--- Texto proporcionado ---
□ □ □
El reconocido abogado penalista y comunista Pedro Limiñana Cañal

poseía un carácter que combinaba personalísimamente expansividad y reserva

Pedro Limiñana, a la derecha de la imagen junto a Arón Cohen (centro) y Joaquín Sagaseta (izquierda).

En cuanto Pedro Limiñana Cañal intervenía en una reunión se ponían de manifiesto las dotes enormes del dirigente que él nunca quiso ser. El abogado penalista y comunista, que falleció en la capital el pasado 29 de mayo a los 73 años, poseía un carácter que combinaba expansividad y reserva. Entre sus amigos queda el recuerdo de un intelectual cuya ausencia deja una terrible sensación de vacío.

Son estas las líneas que, por varios motivos, uno hubiera deseado no tener que escribir jamás. El más evidente, desde luego, es la tristeza que produce perder a alguien con quien, durante medio siglo, constante e ininterrumpidamente, en la proximidad y en el hábito de nuestras comunicaciones a distancia, sostuve una amistad que, dicho sin la menor exageración, se hizo plenamente fraternal. El segundo motivo de recelo es el temor a que, especialmente por tratarse de Pedro Limiñana, las palabras de testimonio que pueda encontrar parezcan simplemente seguir el guión elogioso más frecuente en este tipo de notas; sincero y justificado, seguramente, casi siempre, pero que, tal vez por ello, escapan difícilmente a la reducción del rito. Además, cuantos tuvimos la suerte de tratarle, tenemos pruebas sobradas de su proverbial discreción y su muy sentida aversión al halago. Por ello, inevitablemente, recordarle aquí me deja una incómoda sensación de «traición» a ese rasgo permanente de su carácter.

Compañero de ideales, combates y no pocos viajes; amigo siempre, hermano de hecho. La ciudad de Granada, su universidad, las agitaciones estudiantiles de los últimos años de dictadura y después el PCE nos acercaron. Unos años mayor que yo, a mis oídos habían llegado referencias de él antes de que nos conociéramos. De un carácter que combinaba personalísimamente expansividad y reserva, no podía pasar desapercibido. En su caso, las primeras impresiones que inspiraba no engañaban en absoluto. Con el transcurso de los años, se confirmaron con creces y se reforzaron. Inteligencia, valentía, preparación, finura de análisis; claridad, brillantez y rigor de sus exposiciones; sencillez y un enorme caudal de simpatía hacían de Pedro Limiñana una persona absolutamente entrañable, mucho más allá de cualquier círculo de afinidad ideológica. Hombre de probadas convicciones comunistas, continua e inseparablemente alimentadas con la reflexión y el estudio. Hasta el final. Sin concesiones a dictados y modas sobre «lo correcto». Tampoco a ningún modo sectario ni a sus sujeciones a cualquier mal entendido principio de jerarquía. Son éstas, huelga decirlo, servidumbres clásicas de tantas organizaciones (¡no solo políticas ni únicamente comunistas!), con razón denunciadas a veces; y, también, componentes frecuentes de los relatos de ex comunistas reacomodados en otras capillas. En Perico, se trataba exactamente de lo contrario: fue siempre un hombre crítico por ser comunista. Lector insaciable, conocía perfectamente la materia de la que hablara. No se prodigaba en las reuniones, pero sus intervenciones no dejaban nunca indiferente. Enseguida se ponían de manifiesto las dotes enormes del dirigente que él nunca quiso ser.
□ □ □
--- Datos mostrados ---
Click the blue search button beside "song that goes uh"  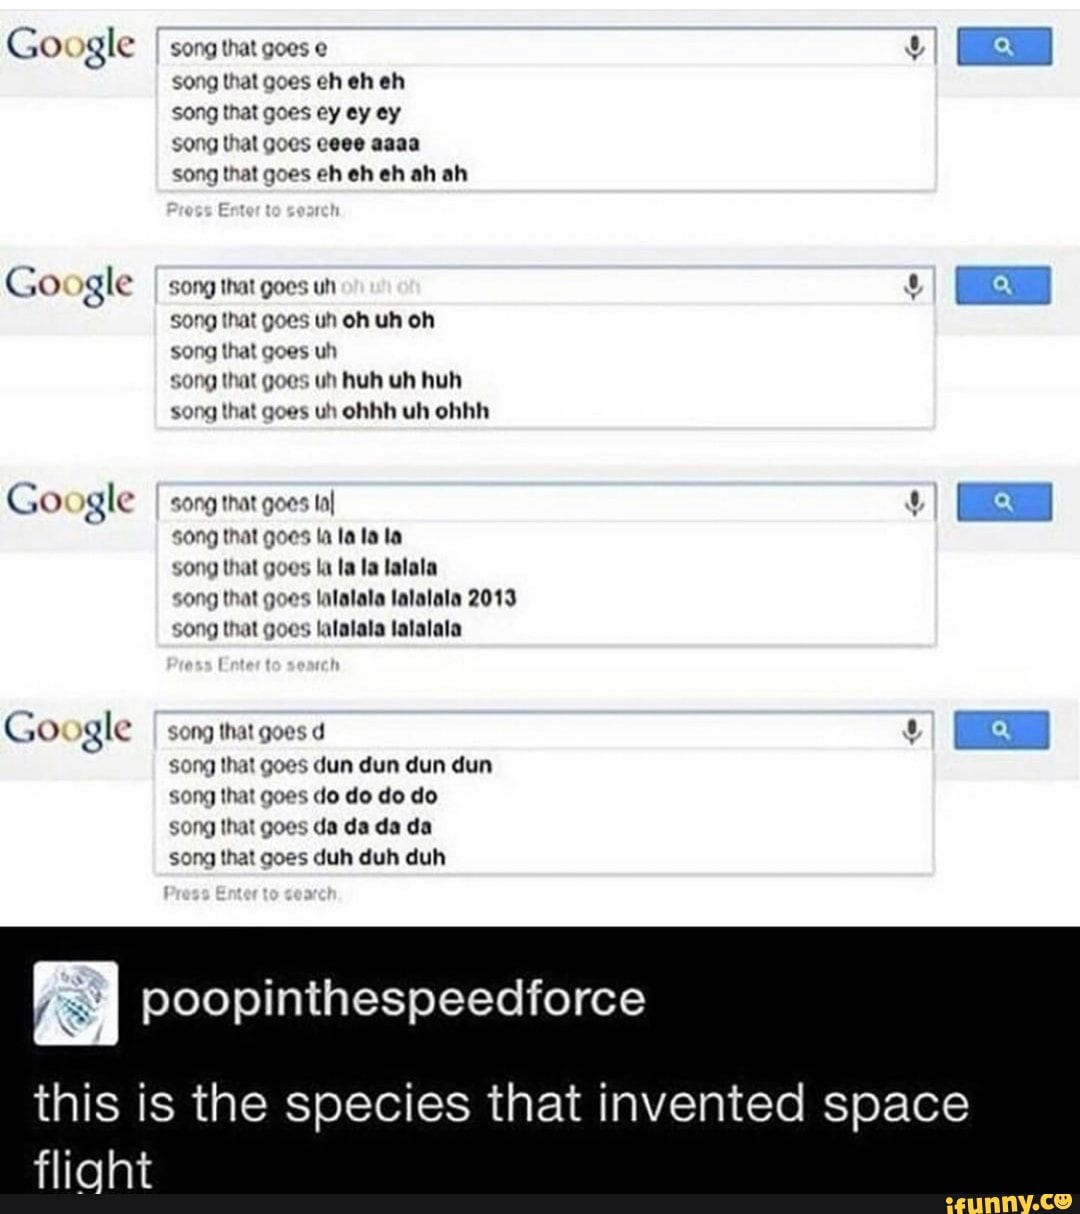pyautogui.click(x=1005, y=286)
□ □ □
--- Ejercicio ---
Responde a partir del texto sobre Pedro Limiñana:
1. ¿En qué fecha y a qué edad falleció?
2. ¿Durante cuánto tiempo sostuvo con él una amistad quien escribe el texto?
3. ¿Qué los acercó a ambos?

--- Resultado ---
1. El pasado 29 de mayo, a los 73 años.
2. Durante medio siglo.
3. La ciudad de Granada, su universidad, las agitaciones estudiantiles de los últimos años de dictadura y después el PCE.